— START OF SOURCE DOCUMENT —
We gather all previous statements into

Lemma 2

The formal power series 4 inverse has the following explicit form

\begin{equation} \tfrac {1}{A(t)}=\sum _{n=0}^{\infty }a_n^{\ast } t^n, \textit{where \: } a_0^{\ast }=1 \: \textit{and \: } a_i^{\ast }={\delta }_{i+1} \textit{are defined by \eqref{detA}}. \end{equation}

Some first inverse coefficients are listed below.

\begin{gather*} \begin{array}{ccccccccc} a_0^{\ast }=1,\\ a_1^{\ast }=-a_1,\\ a_2^{\ast }=a_1^2-a_2,\\ a_3^{\ast }=-a_1^3+2a_2a_1-a_3,\\ a_4^{\ast }=a_1^4-3a_2a_1^2+2a_3a_1+a_2^2-a_4,\\ a_5^{\ast }=-a_1^5+4a_1^3a_2-3a_1^2a_3-3a_1a_2^2+2a_1a_4+2a_2a_3-a_5.\\ \end{array}\end{gather*}

Recall, division of two formal power series $\frac{B(t)}{A(t)}$ is defined as a product $B(t)A^{-1}(t)$ if $A^{-1}(t)$ exists.

For $A(t)=\sum _{n=0}^{\infty } a_n t^n, a_0=1$ and $B(t)=\sum _{n=0}^{\infty }b_nt^n,$ we denote $C(t)=\frac{B(t)}{A(t)}=\sum _{=0}^{\infty }c_it^i,$ then ${{\frac{1}{A(t)}}}=\sum _{n=0}^{\infty } a_n^{\ast } t^n$ and, with the Cauchy formula,

\begin{gather*} C(t)=B(t)\tfrac {1}{A(t)}= \sum _{n=0}^{\infty }b_nt^n \cdot \sum _{n=0}^{\infty } a_n^{\ast } t^n= \sum _{n=0}^{\infty } \left( \sum _{p=0}^{n} b_{n-p}a^{\ast }_p \right)\: t^n. \end{gather*}

Considering the expressions 13 for $a^{\ast }_p$ and the properties of the determinants, we obtain

\begin{gather} \label{determin} c_0=1, c_n= \displaystyle \tfrac {1}{a_0^{p+1}} \left| \begin{array}{cccccccc} b_p & a_1 & a_2 & \ldots & a_{p-2} & a_{p-1} & a_p\\ b_{p-1} & a_0 & a_1 & \ldots & a_{p-3} & a_{p-2} & b_{p-1}\\ b_{p-2} & 0 & a_0 & \ldots & a_{p-4} & a_{p-3} & b_{p-2}\\ \ldots & \ldots & \ldots & \ldots & \ldots & \ldots & \ldots \\ b_2 & 0 & 0 & \ldots & a_0 & a_1 & a_2 \\ b_1 & 0 & 0 & \ldots & 0 & a_0 & a_1 \\ b_0 & 0 & 0 & \ldots & 0 & 0 & a_0 \end{array} \right|. \end{gather}

Some first ratio coefficients are listed below.
— END OF SOURCE DOCUMENT —
— START OF DATASET CONTENT —
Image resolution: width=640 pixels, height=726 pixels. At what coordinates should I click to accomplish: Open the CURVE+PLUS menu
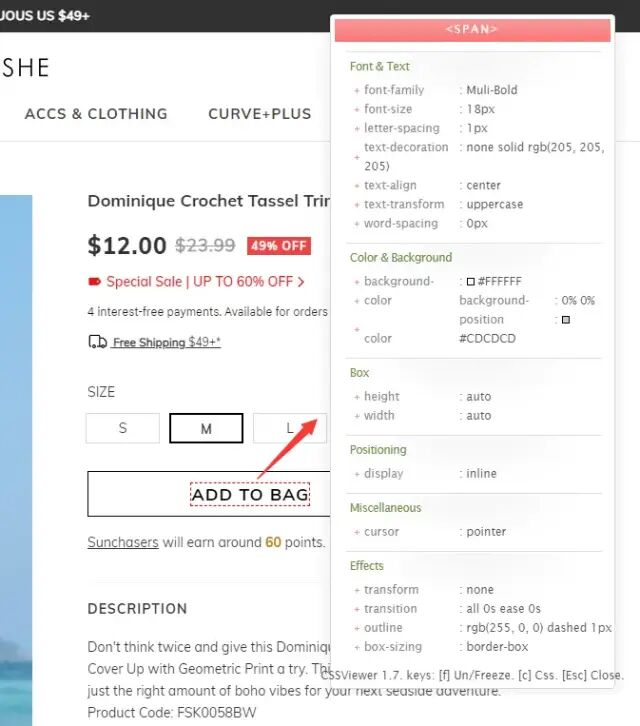coord(260,114)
— END OF DATASET CONTENT —
# TASKS FOR THIS EXERCISE
**A.** According to the power series excerpt, what does the inverse coefficient a_3* equal?
**B.** Restate more briefly the paragraph of the power series excerpt that begins "Recall, division of two formal power series".
**C.** Write what comes next in the power series excerpt, starting after its final sentence.

# ANSWERS TO THE TASKS
**A.** a_3* = −a_1^3 + 2a_2a_1 − a_3

**B.** B(t)/A(t) is defined as B(t)A^{-1}(t), provided A^{-1}(t) exists.

**C.**
\begin{gather*} \begin{array}{ccccccccc} c_0=1,\\ c_1=-a_1+_1,\\ c_2=a_1^2-a_1b_1-a_2+b_2,\\ c_3=-a_1^3+a_1^2b_1+2a_2a_1-a_1b_2-a_2b_1-a_3+b_3,\\ c_4^{\ast }=a_1^4-a_1^3b_1-3a_1^2a_2+a_1^2b_2+2a_1a_2b_1+2a_3a_1-a_1b_3+a_2^2-a_2b_2-\\ -a_3b_1-a_4+b_4. \end{array}\end{gather*}

2.2 Connection constants

Thus, we derive the explicit form of two arbitrary formal power series ratio.

Lemma 3

The ratio coefficients $c_i$ of two given formal power series $A(t)=\sum _{n=0}^{\infty } a_n t^n, a_0 \neq 0$ and $B(t)=\sum _{n=0}^{\infty }b_nt^n$ are defined by formulas 15.

Now, connection Appell coefficients are specified as follows.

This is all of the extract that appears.